La BCE, qui se présentait comme « data dependent », a surpris les marchés en 2026 : après avoir relevé ses taux le 11 juin (dépôt à 2,25 %, refinancement à 2,40 %, prêt marginal à 2,65 %), première hausse en trois ans, elle a rapidement laissé entendre qu’une nouvelle hausse en juillet devenait improbable. La probabilité d’une hausse le 23 juillet est ainsi tombée à environ 10 %, contre un scénario initial de trois hausses sur l’année.

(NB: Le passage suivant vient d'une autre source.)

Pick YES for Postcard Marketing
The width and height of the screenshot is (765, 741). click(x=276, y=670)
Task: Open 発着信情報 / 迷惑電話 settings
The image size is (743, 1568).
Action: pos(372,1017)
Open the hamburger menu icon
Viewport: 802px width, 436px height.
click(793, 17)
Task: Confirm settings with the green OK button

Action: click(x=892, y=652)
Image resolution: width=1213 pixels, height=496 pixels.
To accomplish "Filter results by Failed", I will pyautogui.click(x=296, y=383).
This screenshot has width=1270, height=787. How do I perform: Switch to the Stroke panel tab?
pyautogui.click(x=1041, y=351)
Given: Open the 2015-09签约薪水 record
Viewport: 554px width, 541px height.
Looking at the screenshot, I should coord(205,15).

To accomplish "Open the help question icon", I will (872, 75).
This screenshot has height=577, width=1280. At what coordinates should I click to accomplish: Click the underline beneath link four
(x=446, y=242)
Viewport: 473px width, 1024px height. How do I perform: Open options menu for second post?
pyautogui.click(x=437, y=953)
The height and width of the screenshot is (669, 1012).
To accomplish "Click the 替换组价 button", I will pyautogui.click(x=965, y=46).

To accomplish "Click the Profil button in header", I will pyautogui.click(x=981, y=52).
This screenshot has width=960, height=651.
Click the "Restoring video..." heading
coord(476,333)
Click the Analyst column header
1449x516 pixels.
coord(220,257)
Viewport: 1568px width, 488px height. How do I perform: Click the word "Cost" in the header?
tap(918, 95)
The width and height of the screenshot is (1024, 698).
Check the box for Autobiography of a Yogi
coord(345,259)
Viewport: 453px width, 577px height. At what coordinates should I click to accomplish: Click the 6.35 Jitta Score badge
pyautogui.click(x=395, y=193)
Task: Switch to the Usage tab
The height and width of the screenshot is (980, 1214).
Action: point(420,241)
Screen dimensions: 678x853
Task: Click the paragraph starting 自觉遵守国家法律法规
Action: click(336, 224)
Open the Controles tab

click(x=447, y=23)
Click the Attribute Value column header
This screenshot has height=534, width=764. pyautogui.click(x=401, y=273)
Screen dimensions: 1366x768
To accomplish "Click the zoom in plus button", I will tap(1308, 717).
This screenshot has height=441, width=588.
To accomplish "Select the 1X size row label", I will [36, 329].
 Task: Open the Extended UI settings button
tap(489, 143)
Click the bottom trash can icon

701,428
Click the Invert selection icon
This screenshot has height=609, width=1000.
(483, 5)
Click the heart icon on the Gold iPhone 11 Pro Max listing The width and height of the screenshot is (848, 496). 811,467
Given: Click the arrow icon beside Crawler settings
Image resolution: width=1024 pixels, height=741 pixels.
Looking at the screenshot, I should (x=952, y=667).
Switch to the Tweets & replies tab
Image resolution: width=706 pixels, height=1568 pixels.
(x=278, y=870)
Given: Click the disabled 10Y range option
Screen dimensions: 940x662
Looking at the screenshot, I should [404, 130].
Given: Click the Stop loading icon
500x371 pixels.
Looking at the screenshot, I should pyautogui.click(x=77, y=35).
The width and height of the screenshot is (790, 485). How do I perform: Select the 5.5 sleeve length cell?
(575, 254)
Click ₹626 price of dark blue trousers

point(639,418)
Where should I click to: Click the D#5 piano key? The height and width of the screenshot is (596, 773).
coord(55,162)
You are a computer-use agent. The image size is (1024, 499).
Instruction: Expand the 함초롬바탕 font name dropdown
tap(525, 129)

Cette pause est économiquement justifiée : la croissance de la zone euro est fragile (risque de récession en Allemagne évalué à 34 % par l’IMK), et les anticipations d’inflation des consommateurs reculent (3,5 % en mai contre 4,0 % en avril). Mais l’inflation reste très hétérogène selon les pays (France 1,8 %, Allemagne 2,3 %, Espagne 3,2 %, Italie 3,0 %), posant la question de fond : peut-on piloter une zone aussi disparate avec un taux unique ?
La réunion du 23 juillet, sans nouvelles projections macroéconomiques, sera donc surtout un test de crédibilité pour la BCE après ce revirement rapide de discours. L’enjeu réel ne sera pas la décision de taux elle-même, mais la conférence de presse de Christine Lagarde, scrutée par les marchés obligataires et les entreprises pour évaluer si l’institution garde le cap ou navigue « à vue ».